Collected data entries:
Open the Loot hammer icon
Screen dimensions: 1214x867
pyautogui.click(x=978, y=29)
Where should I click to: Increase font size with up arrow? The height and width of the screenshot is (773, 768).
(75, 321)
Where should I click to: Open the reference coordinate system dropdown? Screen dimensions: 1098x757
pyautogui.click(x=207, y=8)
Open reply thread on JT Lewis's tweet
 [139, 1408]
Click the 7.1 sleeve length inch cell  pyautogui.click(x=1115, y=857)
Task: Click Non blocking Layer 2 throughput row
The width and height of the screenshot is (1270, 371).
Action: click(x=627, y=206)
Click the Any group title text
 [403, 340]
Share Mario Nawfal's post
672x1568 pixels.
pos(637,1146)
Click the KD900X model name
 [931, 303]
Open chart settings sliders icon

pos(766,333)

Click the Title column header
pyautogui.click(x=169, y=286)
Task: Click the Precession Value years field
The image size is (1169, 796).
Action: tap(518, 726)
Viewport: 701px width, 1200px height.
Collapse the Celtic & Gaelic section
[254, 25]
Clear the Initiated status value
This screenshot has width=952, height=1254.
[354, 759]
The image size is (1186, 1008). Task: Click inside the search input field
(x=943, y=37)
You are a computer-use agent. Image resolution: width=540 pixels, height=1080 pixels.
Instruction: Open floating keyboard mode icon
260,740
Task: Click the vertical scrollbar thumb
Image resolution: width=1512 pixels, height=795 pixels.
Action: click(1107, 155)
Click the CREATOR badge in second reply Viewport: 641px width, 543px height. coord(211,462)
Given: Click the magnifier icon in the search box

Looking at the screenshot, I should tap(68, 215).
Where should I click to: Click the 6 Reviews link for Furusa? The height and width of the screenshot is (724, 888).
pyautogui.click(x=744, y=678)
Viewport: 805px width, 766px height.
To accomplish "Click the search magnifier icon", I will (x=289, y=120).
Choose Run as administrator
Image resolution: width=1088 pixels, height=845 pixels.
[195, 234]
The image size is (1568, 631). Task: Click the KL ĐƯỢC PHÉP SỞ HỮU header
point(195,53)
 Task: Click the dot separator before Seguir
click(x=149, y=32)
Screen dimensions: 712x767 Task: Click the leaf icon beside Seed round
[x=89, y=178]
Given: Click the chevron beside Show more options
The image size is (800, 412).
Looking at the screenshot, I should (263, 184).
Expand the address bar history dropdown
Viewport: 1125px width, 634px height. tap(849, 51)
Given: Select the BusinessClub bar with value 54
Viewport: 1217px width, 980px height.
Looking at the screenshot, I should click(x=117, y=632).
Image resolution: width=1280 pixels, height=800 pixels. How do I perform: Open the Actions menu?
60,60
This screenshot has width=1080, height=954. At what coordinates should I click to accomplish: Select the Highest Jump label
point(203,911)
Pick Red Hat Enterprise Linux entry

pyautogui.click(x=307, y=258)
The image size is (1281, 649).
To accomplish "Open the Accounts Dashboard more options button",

| Task to complete |
So that nothing is lost, please repeat all of the entries exactly.

| Exercise output |
Open the Loot hammer icon
Screen dimensions: 1214x867
pyautogui.click(x=978, y=29)
Where should I click to: Increase font size with up arrow? The height and width of the screenshot is (773, 768).
(75, 321)
Where should I click to: Open the reference coordinate system dropdown? Screen dimensions: 1098x757
pyautogui.click(x=207, y=8)
Open reply thread on JT Lewis's tweet
 [139, 1408]
Click the 7.1 sleeve length inch cell  pyautogui.click(x=1115, y=857)
Task: Click Non blocking Layer 2 throughput row
The width and height of the screenshot is (1270, 371).
Action: click(x=627, y=206)
Click the Any group title text
 [403, 340]
Share Mario Nawfal's post
672x1568 pixels.
pos(637,1146)
Click the KD900X model name
 [931, 303]
Open chart settings sliders icon

pos(766,333)

Click the Title column header
pyautogui.click(x=169, y=286)
Task: Click the Precession Value years field
The image size is (1169, 796).
Action: tap(518, 726)
Viewport: 701px width, 1200px height.
Collapse the Celtic & Gaelic section
[254, 25]
Clear the Initiated status value
This screenshot has width=952, height=1254.
[354, 759]
The image size is (1186, 1008). Task: Click inside the search input field
(x=943, y=37)
You are a computer-use agent. Image resolution: width=540 pixels, height=1080 pixels.
Instruction: Open floating keyboard mode icon
260,740
Task: Click the vertical scrollbar thumb
Image resolution: width=1512 pixels, height=795 pixels.
Action: click(1107, 155)
Click the CREATOR badge in second reply Viewport: 641px width, 543px height. coord(211,462)
Given: Click the magnifier icon in the search box

Looking at the screenshot, I should tap(68, 215).
Where should I click to: Click the 6 Reviews link for Furusa? The height and width of the screenshot is (724, 888).
pyautogui.click(x=744, y=678)
Viewport: 805px width, 766px height.
To accomplish "Click the search magnifier icon", I will (x=289, y=120).
Choose Run as administrator
Image resolution: width=1088 pixels, height=845 pixels.
[195, 234]
The image size is (1568, 631). Task: Click the KL ĐƯỢC PHÉP SỞ HỮU header
point(195,53)
 Task: Click the dot separator before Seguir
click(x=149, y=32)
Screen dimensions: 712x767 Task: Click the leaf icon beside Seed round
[x=89, y=178]
Given: Click the chevron beside Show more options
The image size is (800, 412).
Looking at the screenshot, I should (263, 184).
Expand the address bar history dropdown
Viewport: 1125px width, 634px height. tap(849, 51)
Given: Select the BusinessClub bar with value 54
Viewport: 1217px width, 980px height.
Looking at the screenshot, I should click(x=117, y=632).
Image resolution: width=1280 pixels, height=800 pixels. How do I perform: Open the Actions menu?
60,60
This screenshot has width=1080, height=954. At what coordinates should I click to accomplish: Select the Highest Jump label
point(203,911)
Pick Red Hat Enterprise Linux entry

pyautogui.click(x=307, y=258)
The image size is (1281, 649).
To accomplish "Open the Accounts Dashboard more options button",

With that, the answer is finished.